John Owning@@johnowningCorrespondent IMay 1, 2015

Connecticut defensive back Byron Jones poses for photos with NFL commissioner Roger Goodell after being selected by the Dallas Cowboys as the 27th pick in the first round of the 2015 NFL Draft,  Thursday, April 30, 2015, in Chicago. (AP Photo/Charles Rex Arbogast)
Charles Rex Arbogast/Associated Press

Most Cowboys fans probably know Connecticut's Byron Jones from his record-breaking 12'3" broad jump at the NFL Scouting Combine. To put it simply, Jones has freakish athleticism, and he put together one of the best performances at the combine—and at his pro day—out of any prospect in recent years. 

To see how freakishly athletic Jones is, take a look at this spider graph comparing him with each cornerback drafted since 1999, via Mockdraftable.com:

Mockdraftable.com

If you can't tell, that's really good. However, some skeptics may be worried that Jones is just another player who was overdrafted because of his workout numbers. Jones is not a workout warrior. He is truly a great football player first and a fantastic athlete second. 

Jones is an extremely intelligent player who understands how to diagnose and match complex route combinations. When he plays off, Jones is a spatially aware player who knows how to pattern-match and read through his progressions. 

When he plays up in man, Jones does a great job of getting his hands on the receiver and disrupting the stem of his route right off the line of scrimmage. What is really impressive about Jones is that he is extremely patient at the line of scrimmage and in his backpedal, which is where most young cornerbacks struggle most. 

Furthermore, Jones' freakish athleticism enhances his best traits and allows him to do things that not many other cornerbacks can do.

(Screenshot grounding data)
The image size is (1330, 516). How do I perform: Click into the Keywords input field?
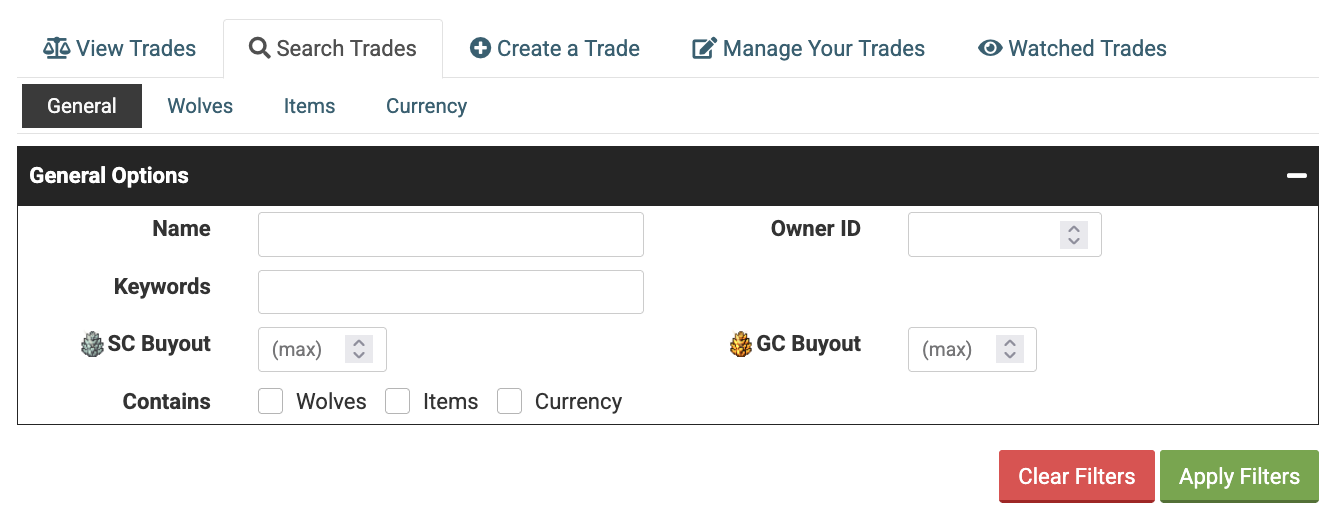(450, 292)
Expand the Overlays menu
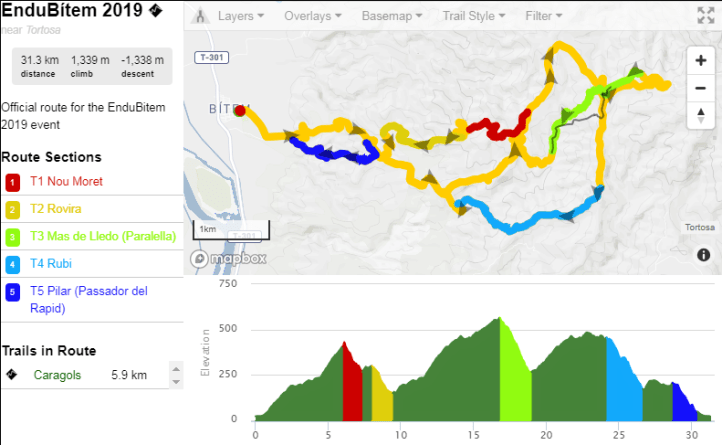Image resolution: width=722 pixels, height=445 pixels. click(315, 17)
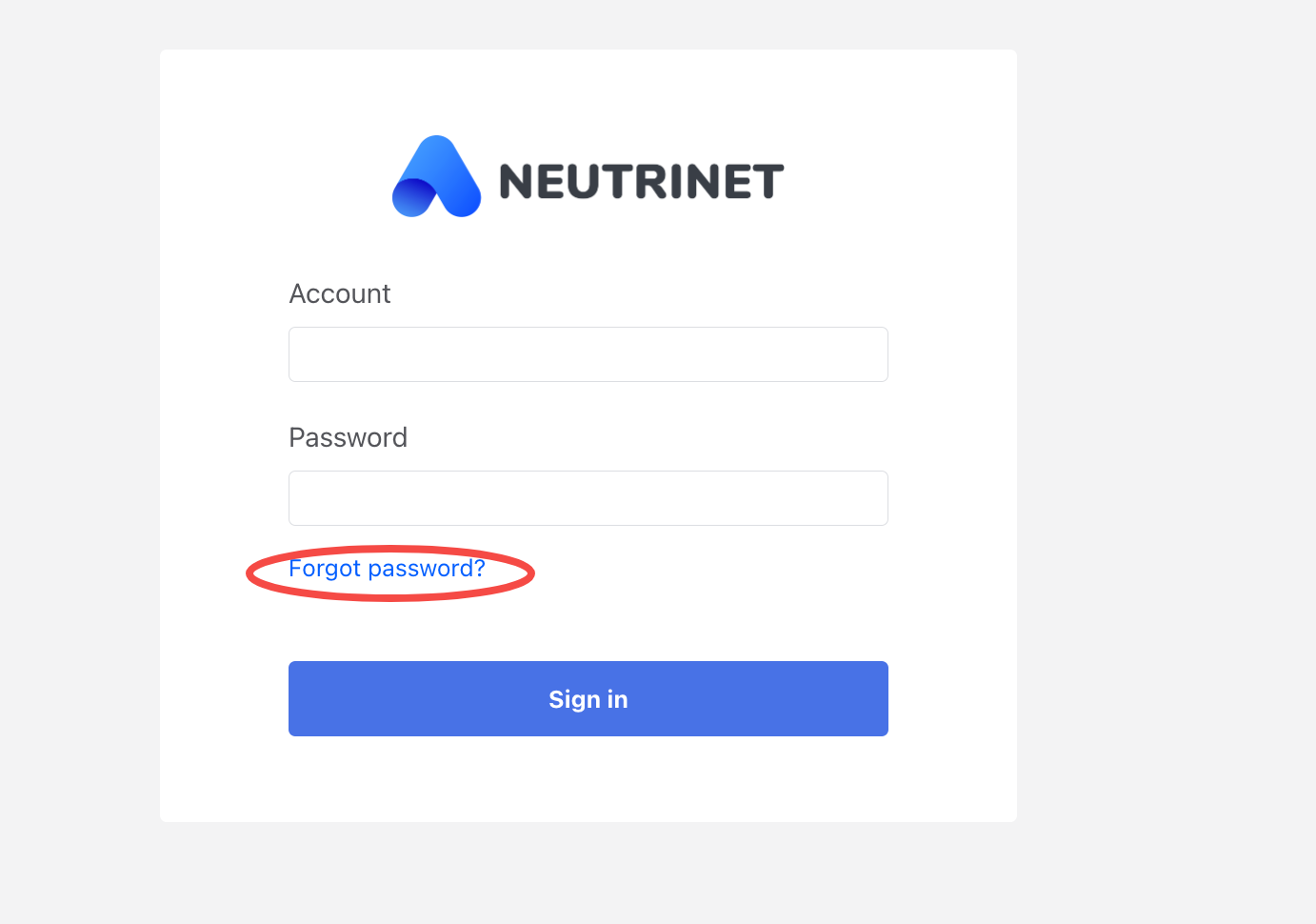This screenshot has width=1316, height=924.
Task: Click the blue Sign in button
Action: [588, 699]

◆ **Work to be completed**
Answer these three questions from the passage on Byron Jones:
1. Which pick in the first round of the 2015 NFL Draft did the Dallas Cowboys use to select Jones?
2. How long was Jones' record-breaking broad jump at the NFL Scouting Combine?
3. According to the passage, where do most young cornerbacks struggle most?

◆ **Solution**
1. The 27th pick.
2. 12'3".
3. At the line of scrimmage and in their backpedal.